"Even if players confine themselves to character types that match their own experiences, the GM can't, any more than the writer can, without effectively vanishing all diversity from the game. If a white male GM can't run PCs that aren't white males, you end up with a game where anything important is done by white males. And that is pretty damned problematic in its own right.
The advice I have seen given to authors is to do a lot of research, accept that you'll get it wrong, get beta readers who can catch that, accept that you'll *still* get it wrong, and be able to admit that when called on it.
And even then, it's going to be problematic if you have a white person telling the story of non-white people; it's always going to be an outsider's perspective, the dominant culture looking at another culture. But I think it's important, even necessary, to make sure that the characters in our books and games look like the people we're trying to represent. Women, people who aren't white, a multitude of religions, etc., all exist in the real world, so we must have them in our stories, or we end up with stories that say those people don't matter.
This is much harder advice for a gamer - we're supposed to be having fun, so how much research do we really want to do? And the audience is limited to those at the table, so there's a much lower chance of someone catching screwups.
My current supers game is set in north-eastern Ontario, and I have been struggling with representing First Nations in the setting.
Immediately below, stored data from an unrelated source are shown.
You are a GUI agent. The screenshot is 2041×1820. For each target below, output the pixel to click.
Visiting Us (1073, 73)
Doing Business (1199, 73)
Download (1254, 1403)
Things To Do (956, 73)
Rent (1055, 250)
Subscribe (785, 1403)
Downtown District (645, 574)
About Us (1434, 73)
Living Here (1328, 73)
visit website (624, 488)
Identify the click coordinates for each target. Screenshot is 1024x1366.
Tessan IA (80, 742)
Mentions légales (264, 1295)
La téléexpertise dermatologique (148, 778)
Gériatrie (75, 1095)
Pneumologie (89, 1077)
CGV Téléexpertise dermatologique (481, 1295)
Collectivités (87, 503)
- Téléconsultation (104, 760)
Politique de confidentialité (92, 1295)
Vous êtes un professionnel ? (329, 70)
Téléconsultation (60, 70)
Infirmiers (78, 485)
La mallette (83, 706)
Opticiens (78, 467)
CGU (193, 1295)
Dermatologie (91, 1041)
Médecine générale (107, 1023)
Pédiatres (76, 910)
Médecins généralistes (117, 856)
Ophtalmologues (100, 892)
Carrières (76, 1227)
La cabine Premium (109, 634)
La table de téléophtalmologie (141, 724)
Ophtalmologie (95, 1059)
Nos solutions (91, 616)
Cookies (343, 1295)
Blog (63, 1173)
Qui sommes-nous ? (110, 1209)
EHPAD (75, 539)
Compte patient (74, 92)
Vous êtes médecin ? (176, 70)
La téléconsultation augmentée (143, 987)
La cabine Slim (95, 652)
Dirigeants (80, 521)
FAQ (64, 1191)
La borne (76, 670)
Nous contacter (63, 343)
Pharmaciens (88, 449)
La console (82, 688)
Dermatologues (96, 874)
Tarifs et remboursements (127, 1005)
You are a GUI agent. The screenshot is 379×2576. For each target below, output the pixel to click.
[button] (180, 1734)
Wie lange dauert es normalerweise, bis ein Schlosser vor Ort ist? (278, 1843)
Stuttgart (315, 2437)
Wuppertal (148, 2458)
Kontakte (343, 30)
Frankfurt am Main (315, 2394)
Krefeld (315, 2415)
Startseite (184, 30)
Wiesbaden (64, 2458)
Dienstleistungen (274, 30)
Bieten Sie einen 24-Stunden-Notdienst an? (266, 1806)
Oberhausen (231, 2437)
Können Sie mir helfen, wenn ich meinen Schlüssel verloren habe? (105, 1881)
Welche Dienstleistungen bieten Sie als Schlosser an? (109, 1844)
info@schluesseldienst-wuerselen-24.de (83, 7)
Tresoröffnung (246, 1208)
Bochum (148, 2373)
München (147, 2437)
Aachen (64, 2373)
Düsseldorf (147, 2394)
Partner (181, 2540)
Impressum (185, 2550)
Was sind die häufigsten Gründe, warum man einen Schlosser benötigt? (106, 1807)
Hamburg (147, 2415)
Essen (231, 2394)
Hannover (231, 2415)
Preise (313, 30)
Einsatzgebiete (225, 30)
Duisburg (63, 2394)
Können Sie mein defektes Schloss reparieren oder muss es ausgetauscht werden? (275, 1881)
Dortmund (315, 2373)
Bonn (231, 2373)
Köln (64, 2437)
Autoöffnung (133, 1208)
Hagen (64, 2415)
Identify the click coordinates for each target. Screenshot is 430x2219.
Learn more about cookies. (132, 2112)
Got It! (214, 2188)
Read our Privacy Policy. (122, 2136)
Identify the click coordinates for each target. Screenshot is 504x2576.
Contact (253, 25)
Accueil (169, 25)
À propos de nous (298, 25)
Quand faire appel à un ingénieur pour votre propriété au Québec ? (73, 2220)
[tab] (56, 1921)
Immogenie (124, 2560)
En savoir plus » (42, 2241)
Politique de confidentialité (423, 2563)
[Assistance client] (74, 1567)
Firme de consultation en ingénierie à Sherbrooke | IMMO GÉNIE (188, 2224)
It's fairly unreasonable to say there aren't any in the area, so there's a rez nearby, but I am worried that I haven't done enough research to avoid racist stereotypes and misconceptions.
The best answer I can come up with is to keep trying, and accept that we'll fuck up, and be willing to listen and change when we find out that we fucked up."
I agree wholeheartedly with the above. To that, I can only add the following:
- Research into playing characters outside your cultural group is really important. Do your homework, and keep doing it. Immerse yourself in that culture and try to pay it respect with your portrayal at the table. Accept that, like Matt says, you will probably still not get it right.
- Dramatic play at the table often means writing characters "large", if you follow me; players often default to characterizations that are more theatrical than natural, which can lead you down the path of stereotype or caricature. Underplaying a character of a different culture or gender is probably a good start at trying to inhabit that character sincerely and more realistically.
Back when I was studying writing, I took it as the highest possible compliment that I wrote women characters well. That was not something that came easily to me, it was something I had to work very hard at, and be humble and willing to listen to criticism when I was getting it wrong.
And like all things that require hard work, the satisfaction of occasionally getting it right makes all the difference.